In same skillet over high heat, in 2 more tablespoons hot salad oil, cook pork mixture until pork loses its pink color, about 2-3 minutes, stirring quickly and frequently. Return vegetables to skillet with pork; heat through.

Per Serving (excluding unknown items): 224 Calories; 5g Fat (18.3% calories from fat); 30g Protein; 17g Carbohydrate; 5g Dietary Fiber; 74mg Cholesterol; 1303mg Sodium. Exchanges: 0 Grain(Starch); 3 1/2 Lean Meat; 2 1/2 Vegetable; 0 Other Carbohydrates.

Sweet And Sour Chicken

1 carrot — cut into chunks
1 green pepper — cubed
1 medium onion — quartered
2 tablespoons quick-cooking tapioca
4 boneless skinless chicken breasts
8 ounces canned pineapple
1/3 cup firmly packed dark brown sugar
1/3 cup red wine vinegar
1 tablespoon soy sauce
1 teaspoon instant chicken bouillon
1/2 teaspoon garlic powder
2 tablespoons fresh ginger — minced
1 teaspoon dried cilantro
hot cooked rice

Put vegetables in bottom of crockpot. Sprinkle tapioca over vegetables. Place chicken atop vegetables.

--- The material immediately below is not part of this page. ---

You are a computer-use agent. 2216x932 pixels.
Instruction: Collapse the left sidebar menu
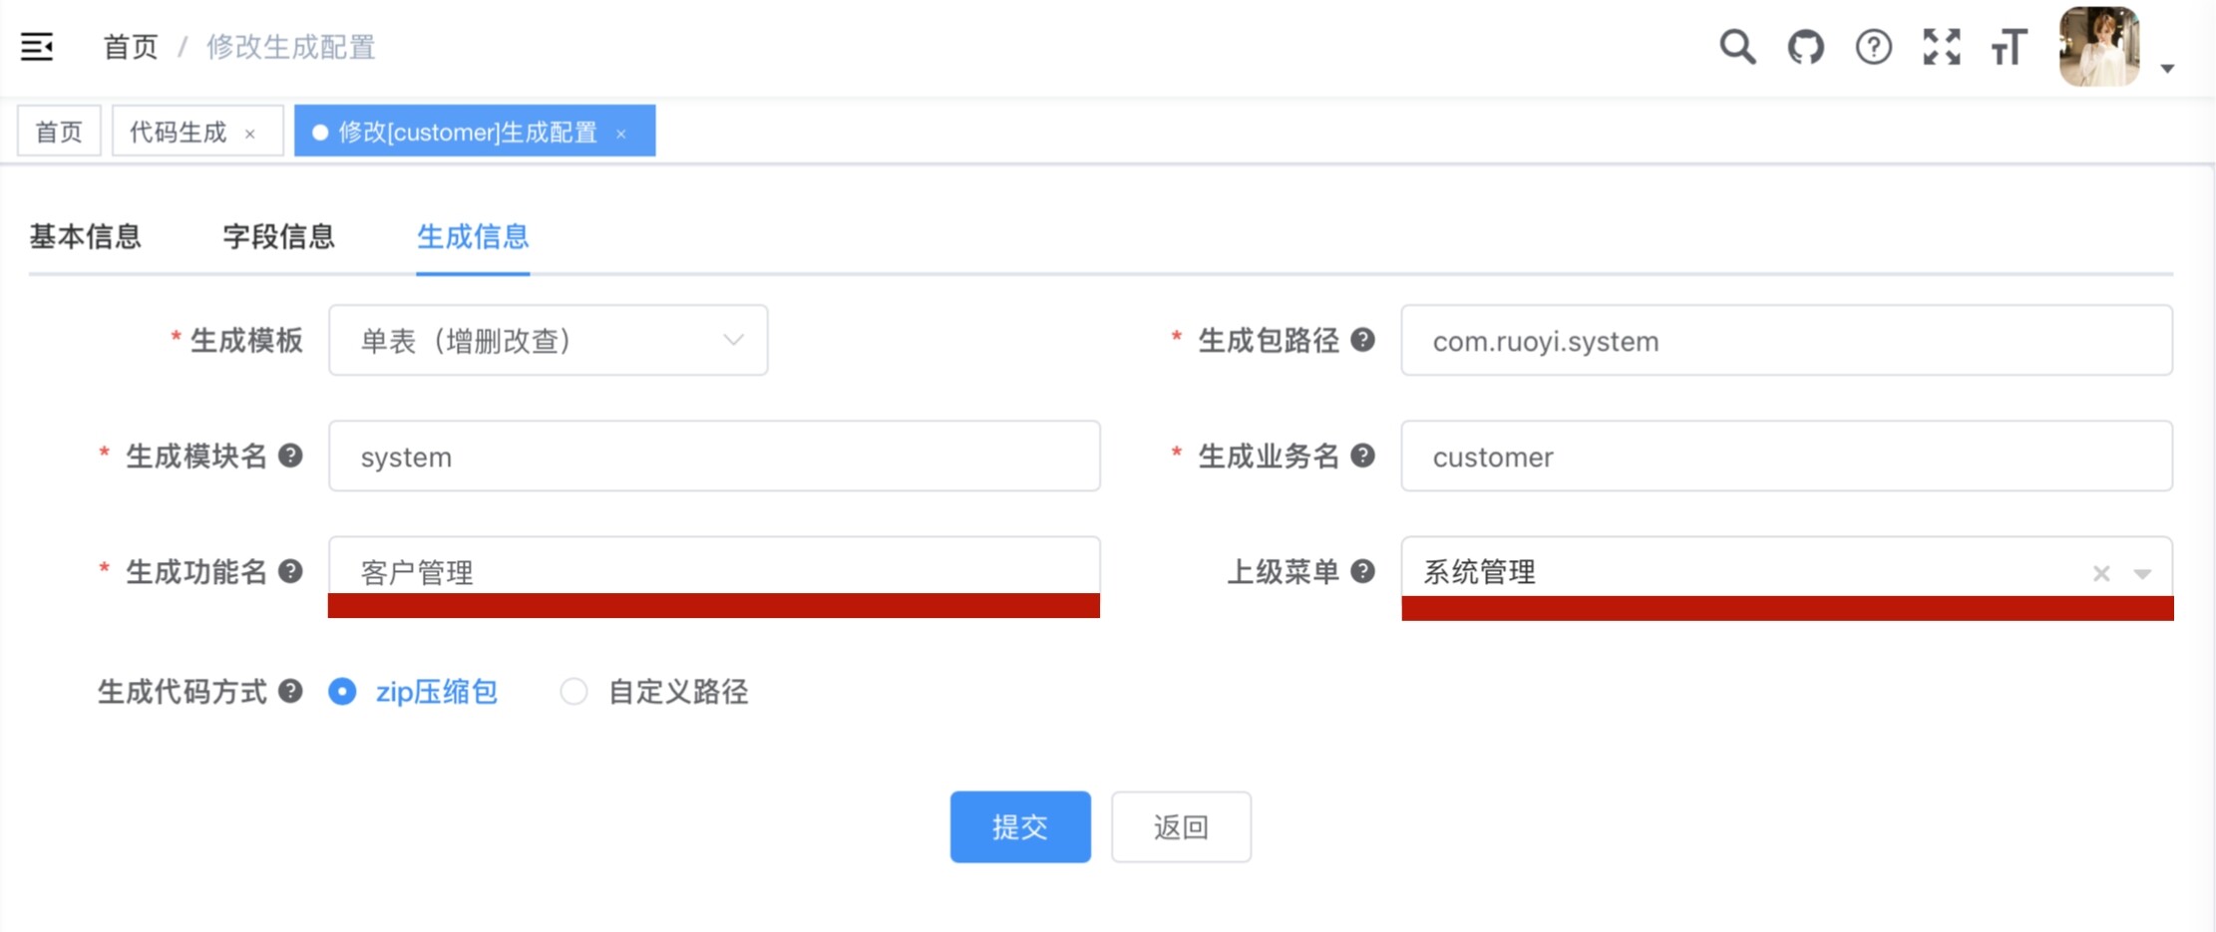(x=36, y=46)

Combine all other ingredients. except rice in a small bowl. Pour over chicken.

Cover crockpot and turn to low and cook for 8-10 hours.

Before serving make rice. Serve over rice. Leftovers can be reheated in microwave.

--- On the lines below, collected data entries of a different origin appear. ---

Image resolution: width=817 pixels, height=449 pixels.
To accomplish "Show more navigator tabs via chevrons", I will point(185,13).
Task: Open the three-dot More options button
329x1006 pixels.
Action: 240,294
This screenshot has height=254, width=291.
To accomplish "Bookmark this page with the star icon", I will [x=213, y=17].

OVEN: Put vegetables in bottom of a greased pan. Sprinkle vegetables with tapioca. Add chicken to pan. Combine all other ingredients except rice in a small bowl. Pour over chicken. Cover pan tightly with foil. Bake in 300F oven for 2 hours. Serve over rice. Leftovers can be reheated in microwave.

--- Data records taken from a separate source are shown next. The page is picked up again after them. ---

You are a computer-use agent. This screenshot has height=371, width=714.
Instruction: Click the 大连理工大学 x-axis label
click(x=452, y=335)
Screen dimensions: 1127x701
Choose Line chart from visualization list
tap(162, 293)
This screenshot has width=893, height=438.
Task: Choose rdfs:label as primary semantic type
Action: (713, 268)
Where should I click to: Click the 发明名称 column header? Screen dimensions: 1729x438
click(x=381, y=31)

Per Serving (excluding unknown items): 36 Calories; trace Fat (7.3% calories from fat); 5g Protein; 3g Carbohydrate; trace Dietary Fiber; 12mg Cholesterol; 46mg Sodium. Exchanges: 0 Grain(Starch); 1/2 Lean Meat; 0 Vegetable; 0 Fruit; 0 Fat; 0 Other Carbohydrates.

Sweet and Sour Pork

3 pounds boneless pork — cut into 2′ strips
3 teaspoons paprika
2 tablespoons shortening
2 small onions — thinly sliced
2 green peppers — cut in strips
2 tablespoons brown sugar
6 tablespoons dry milk
3 tablespoons cornstarch
2 chicken bouillon cubes — crushed
2 13 1/2-oz cans pineapple chunks in juice — drained, reserve syrup
1/2 cup vinegar
1 1/2 tablespoons soy sauce
1 1/2 tablespoons Worcestershire sauce

Sprinkle pork pieces with paprika. Heat shortening in skillet. Saute pork and discard fat. Place meat in removable liner. Add onion and pepper.

Combine next four ingredients in bowl then add vinegar, soy sauce, Worcestershire sauce and 1 1/3 cup pineapple liquid. (Add water if necessary.) Pour entire mixture into removable liner of crockpot. Place liner in base. Cover and cook on low 8-9 hours, high 4-5 hours or auto 6 hours. During last 1/2 hour, add pineapple. Serve over rice.

Per Serving (excluding unknown items): 392 Calories; 15g Fat (34.6% calories from fat); 35g Protein; 29g Carbohydrate; 2g Dietary Fiber; 106mg Cholesterol; 511mg Sodium. Exchanges: 0 Grain(Starch); 4 1/2 Lean Meat; 1 Vegetable; 1 Fruit; 0 Non-Fat Milk; 1 Fat; 0 Other Carbohydrates.

Sweet Pepper Pork

4 center cut pork tenderloins — cut into 1-inch cubes
6 ounces sweet peppers — diced or stripped (more or less to taste)
1 tablespoon soy sauce
2 tablespoons sunflower oil
1 package pork flavoring (can use packet from ramen noodles)
2 bags success rice
1 clove garlic — crushed
1 teaspoon liquid smoke flavoring
3 cups boiling water

In electric wok or fry pan set at 275 degrees add oil and garlic. After garlic has started to turn golden brown, add pork cubes, browning them thoroughly. Then add soy sauce and smoke flavoring. While meat is cooking in sauce, in good size saucepan bring water to boiling and add pork flavoring and the bags of rice. Add sweet peppers to meat mixture; cover for 5 minutes. When rice is done, add to meat mixture and stir lightly. Serve with tossed salad.

Per Serving (excluding unknown items): 1382 Calories; 59g Fat (39.2% calories from fat); 193g Protein; 12g Carbohydrate; 3g Dietary Fiber; 590mg Cholesterol; 1524mg Sodium. Exchanges: 27 Lean Meat; 2 Vegetable; 5 1/2 Fat; 0 Other Carbohydrates.

MARINATED CHICKEN

–SAUCE–

2 cans pineapple juice
1 c. cooking sherry
1/2 c. soy sauce
1/3 c. sugar

Soak skinless, boned chicken overnight. Cook about 1/2 hour over low coals; longer if done in the oven. Serve over rice.